## Stream: general

### Topic: simping with instance arguments

#### Paul Reichert (Aug 07 2022 at 15:37):

I just stumbled over a situation where I wanted to simp a term like in the following mwe:

import algebra.group.defs group_theory.submonoid.basic
group_theory.submonoid.operations

def p (V : Type) [add_monoid V] : Prop := sorry

example {V : Type}
(k : ℕ → add_submonoid V)
(h : p (k (0 - 0))) : false :=
begin
simp only [nat.sub_self] at h,
end


I would expect that simp replaces 0 - 0 with 0. However, it seems that the [add_monoid V] instance that is expected by p prevents simp from doing so. It works after replacing simp only by rw. I know that those tactics work somehow differently but I cannot explain this phenomenon. Is this just a situation that should be avoided or solved with rw or is there another trick to make simp work?
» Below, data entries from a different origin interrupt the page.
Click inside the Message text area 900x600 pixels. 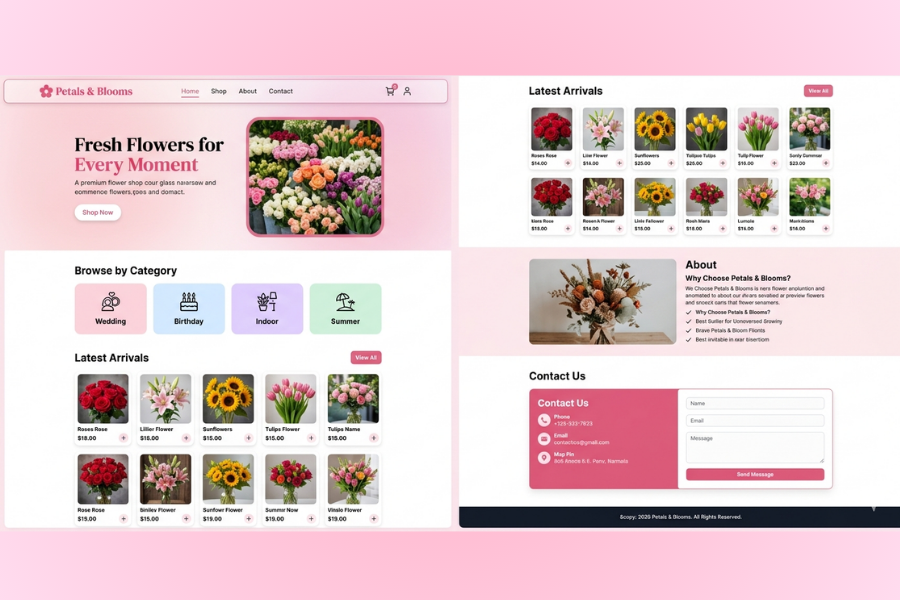coord(754,445)
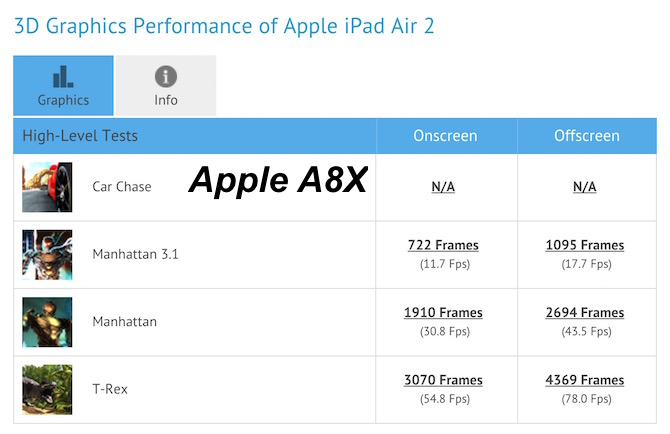Click the bar chart Graphics icon
670x434 pixels.
[63, 77]
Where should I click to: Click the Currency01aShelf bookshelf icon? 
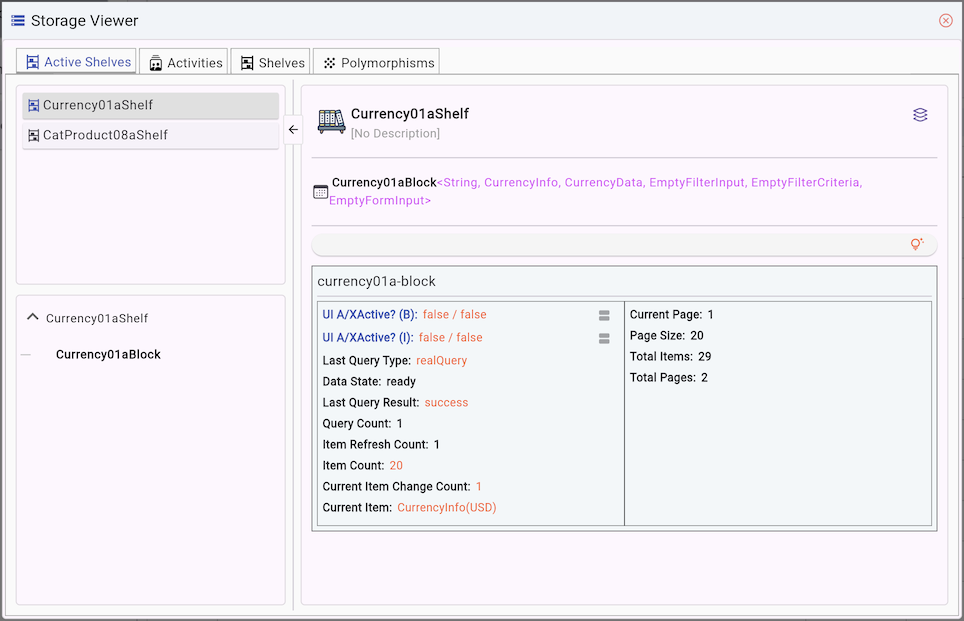point(331,121)
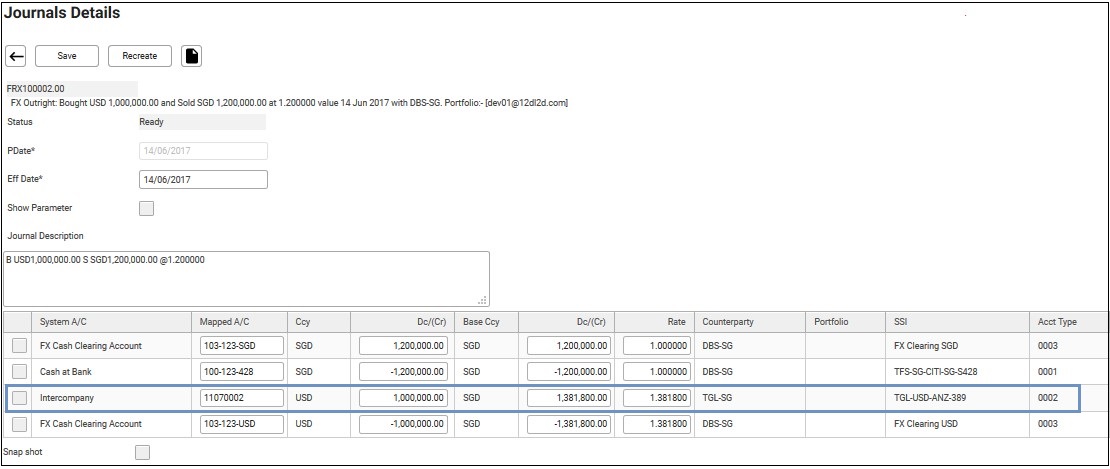Click the disabled PDate field
1110x469 pixels.
(203, 151)
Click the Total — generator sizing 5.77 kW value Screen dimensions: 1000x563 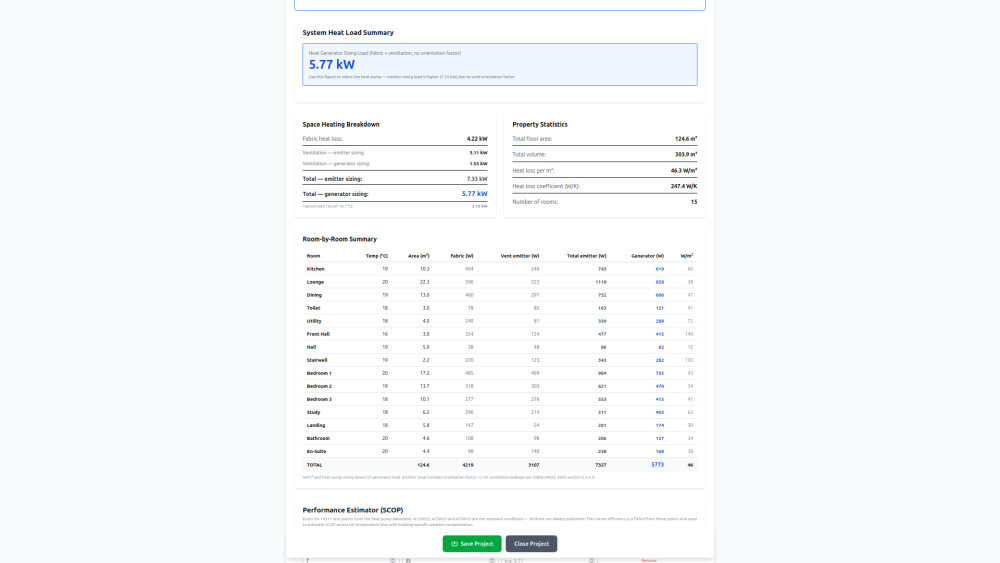pyautogui.click(x=474, y=194)
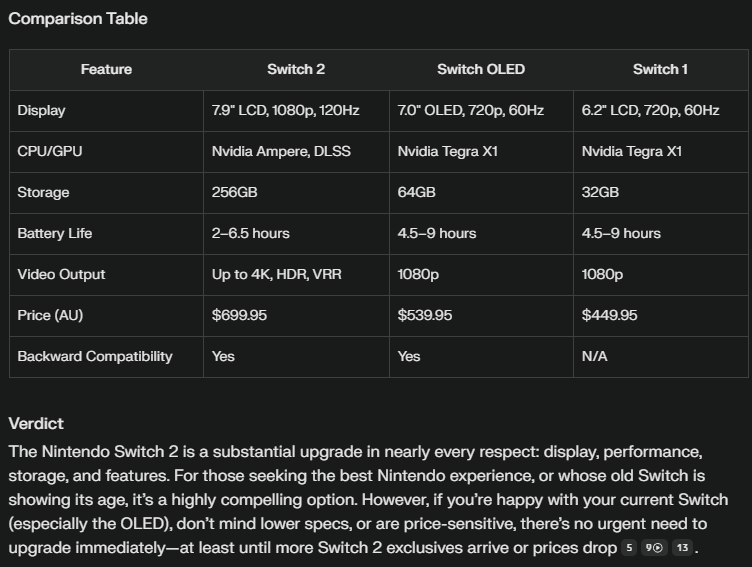Open citation source number 5
752x567 pixels.
[x=630, y=548]
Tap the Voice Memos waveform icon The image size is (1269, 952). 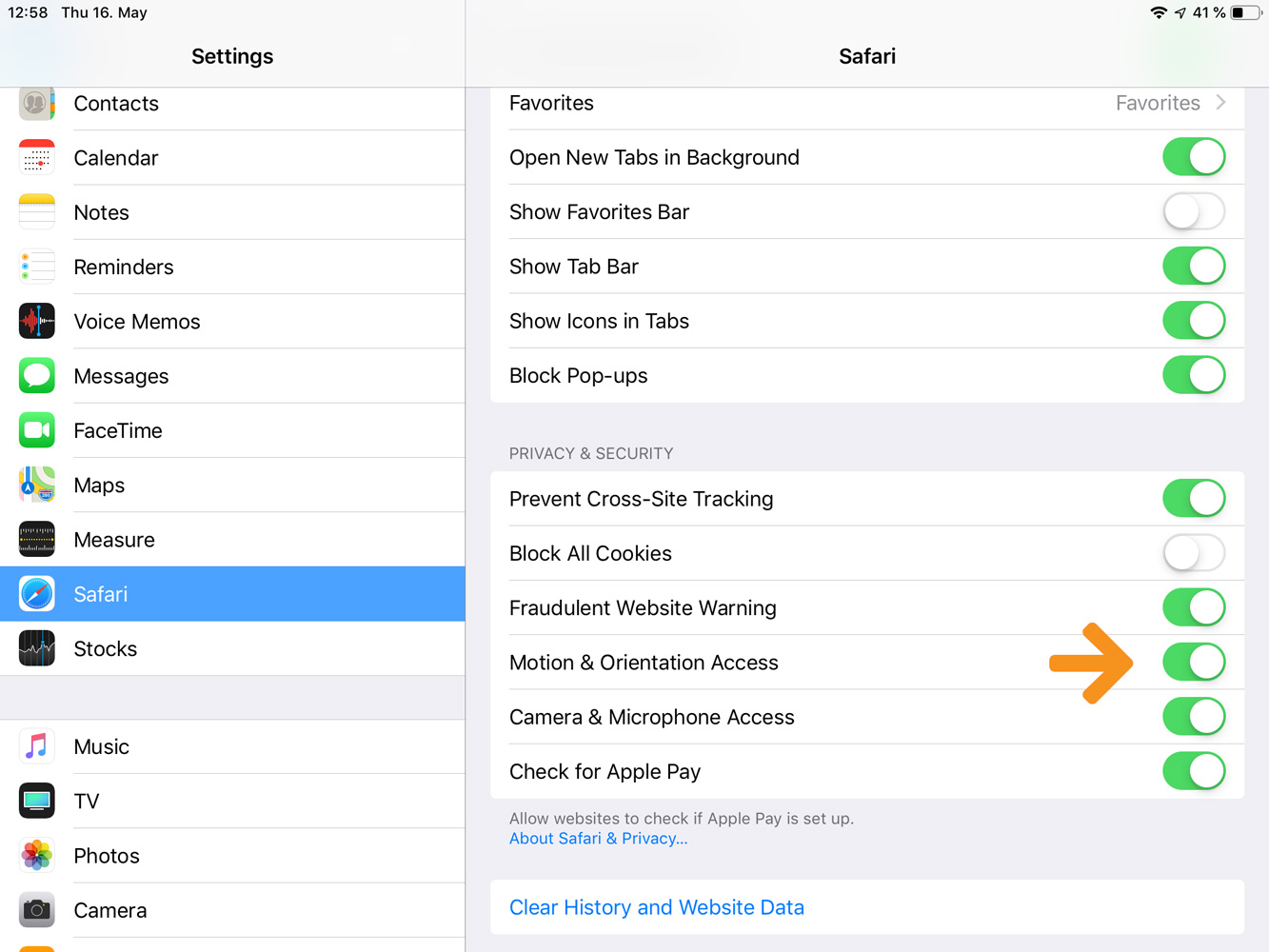coord(36,322)
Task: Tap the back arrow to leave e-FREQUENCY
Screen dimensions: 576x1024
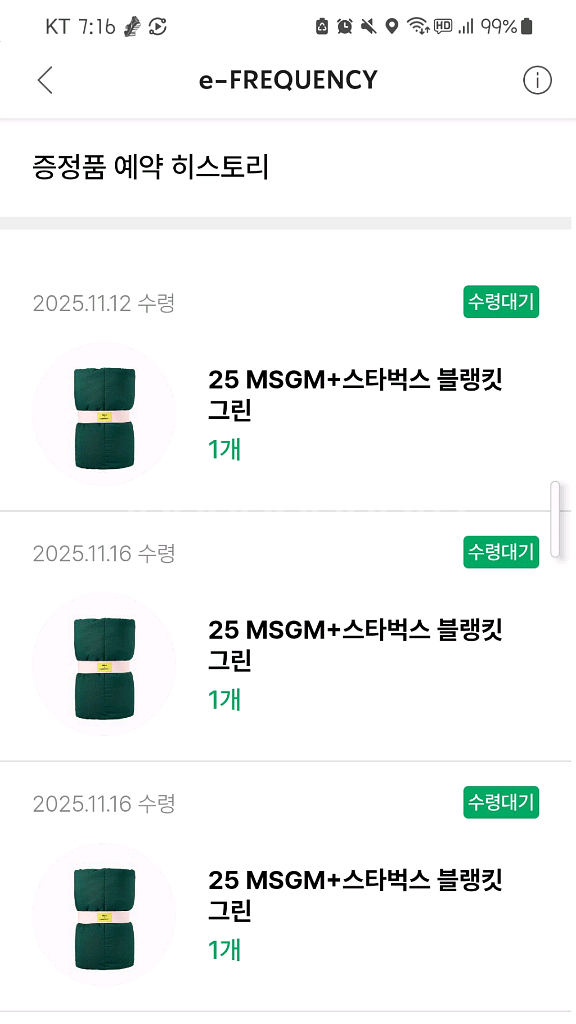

#### Kyle Miller (Aug 07 2022 at 15:49):

If you look at the output of set_option pp.implicit true, you can see there are two places that simp would need to rewrite simultaneously. That's not something it can do without some more help, but rw can do it because it works by generalizing an expression and substituting everywhere simultaneously.

The way you can help simp out is via congr lemmas. Here's one that says "yes you can rewrite V, and here's how to construct a new instance":

@[congr]
lemma congr_p {V V' : Type} [add_monoid V] (h : V = V') : p V = @p V' (by { subst h, apply_instance }) :=
begin
subst h,
end


The downside to this is that it inserts an eq.rec around the add_monoid instance.

#### Paul Reichert (Aug 07 2022 at 17:37):

Thanks for the explanation, the example and also the behavior of rw and simp make a lot more sense now!
And set_option pp.implicit true is also worth keeping in mind.